Denis Vasse, La grande menace ; La psychanalyse et l’enfant

16/06/05 — Denis Vasse, Lurçat, Christian, Henri Maldiney, Romain Graziani


La grande menace, un livre sans équivalent dans la littérature psychanalytique, destiné non seulement aux analystes, mais aux parents et aux pédagogues. Au-delà de la cure d’un enfant, il laisse entendre comment la psychanalyse touche au fondement du genre humain et combien elle éclaire les liens vivants qui tissent la structure de l’homme.
quatrième de couverture de La grande menace, Seuil, mai 2004.

Résistance et interprétation sont les moments constitutifs du sujet qui parle. L’interprétation interdit à l’homme en tant qu’il parle de se réduire à ce qu’il dit, à ce qu’il sent, à ce qu’il pense, à ce qu’il mange, à ce qu’il voit, à ce qu’il fait...
annonce de L’Interprétation, émission du 9 juin 2005 : "La vie comme elle va"
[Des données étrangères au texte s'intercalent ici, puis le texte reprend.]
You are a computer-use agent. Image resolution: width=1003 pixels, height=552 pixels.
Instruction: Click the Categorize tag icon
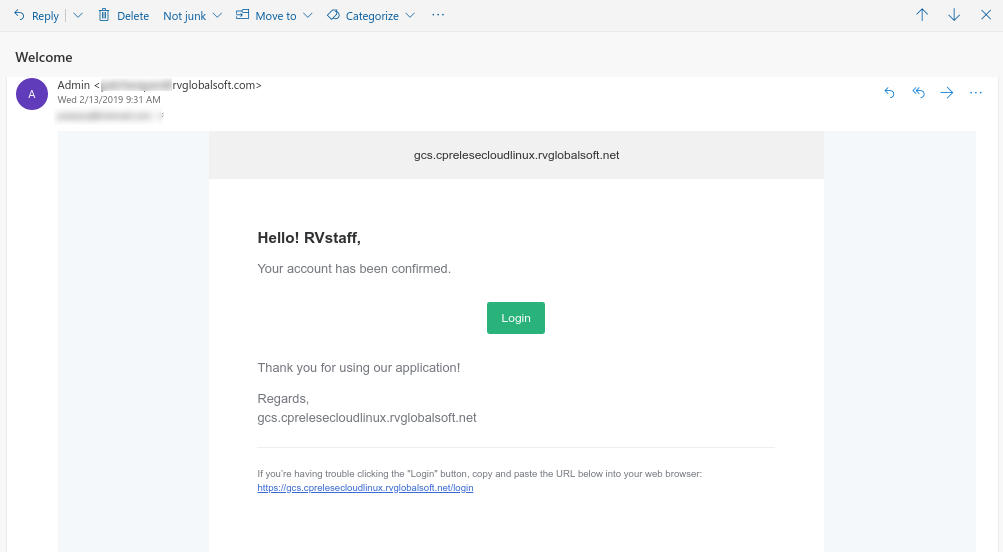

Un ouvrage, La grande menace, et une émission L’Interprétation (France-Culture) exceptionnels. Pour se tenir debout et marcher.

« L’enfance toujours ébrouée dans le noir apatride, corps pataud, riant, verdeur, ce n’est plus là, mais pas absent non plus, quel os ploie au sein de moi et remue les plaques, évince les points d’eaux, lâche un essaim de lions sur le nom des martyrs qui mettent en moi des siècles à changer ?

Mais tarir ? encore faut-il sous tel soleil finir. On dit en s’endormant : « suffit ! », se rêve nymphe éclose du seul désir d’écume, mais prime partout le matin commun, circonvenu au cerne du cadran.

Décidément, l’espace ne règle pas les comptes de l’espèce. Plissé dans un corps qui n’en finit pas de maudire son lait, aspirant à se recomposer exclusivement de greffes. Quel talisman ai-je ingéré ? En quelle steppe se parfaire ? Où couler ce tanin ? »
Romain Graziani, [1]

« J’écris pour ceux que cet écrit éveillera. À quoi ? À ce pourquoi j’écris. J’écris en tant que témoin de la signifiance de l’Être qui me traverse et m’enveloppe irruptivement. Cela conduit à un livre. Je ne suis pas maître de l’ouvrage. Je suis le témoin d’une oeuvre, l’ιστορ, comme les figures sous arcade de "L’Apocalypse" d’Angers sont en bordure de chaque scène les garants de l’événement. »
Henri Maldiney [2]

La mise en perspective qu’ouvre la symbolisation des différences, dans leurs articulations, conduit l’homme à devenir ce qu’il est dès l’origine : un parmi d’autres dans le rapport de tous à l’Autre, à la parole originaire.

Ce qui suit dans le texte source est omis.